◆ EXERCISE INSTRUCTIONS:
Could you retype exactly the line containing "The width and" and every line after it in the data below, leaving out the pictures?

(Beginning of SUPPLIED MATERIAL)

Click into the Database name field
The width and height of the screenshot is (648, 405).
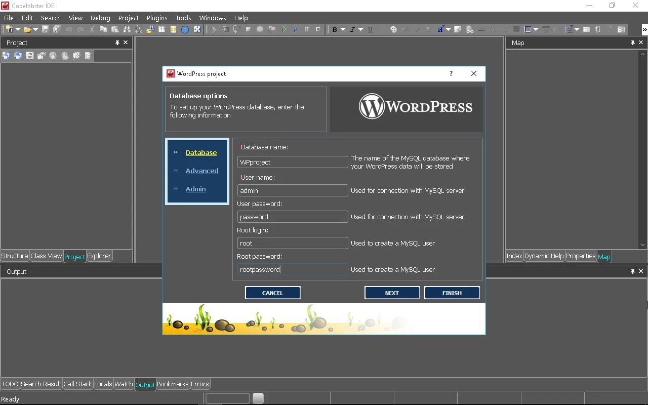coord(293,162)
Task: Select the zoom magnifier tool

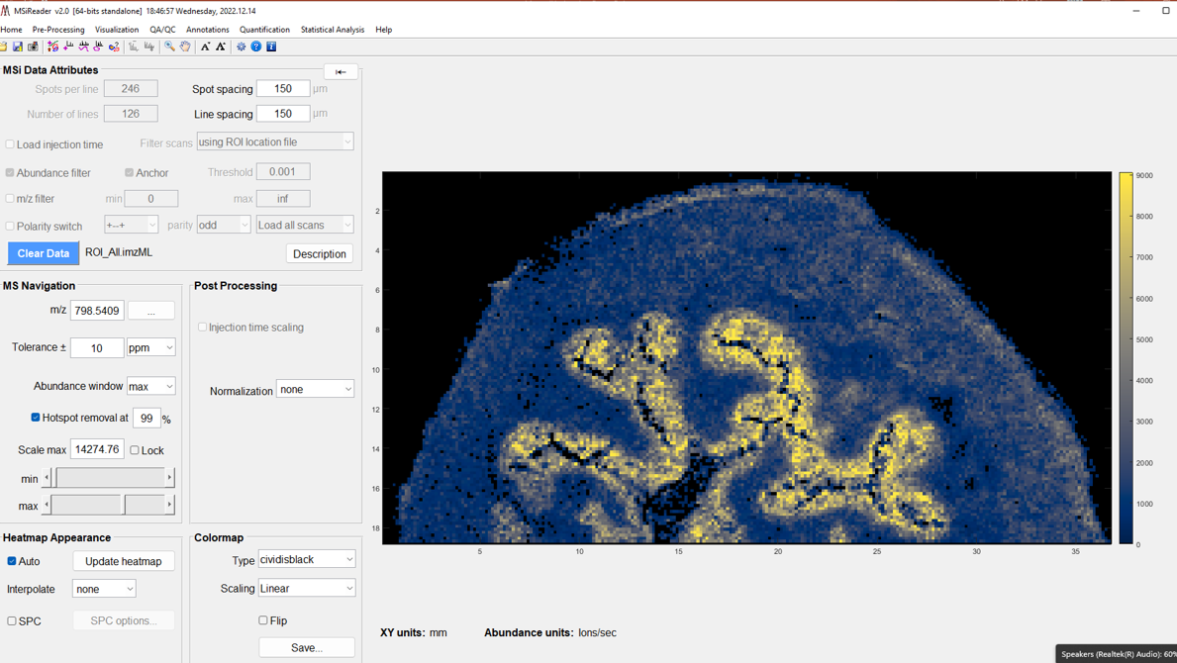Action: 169,47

(End of SUPPLIED MATERIAL)

◆ REPLY TO THE EXERCISE:
The width and height of the screenshot is (648, 405).
coord(293,162)
Task: Select the zoom magnifier tool

Action: 169,47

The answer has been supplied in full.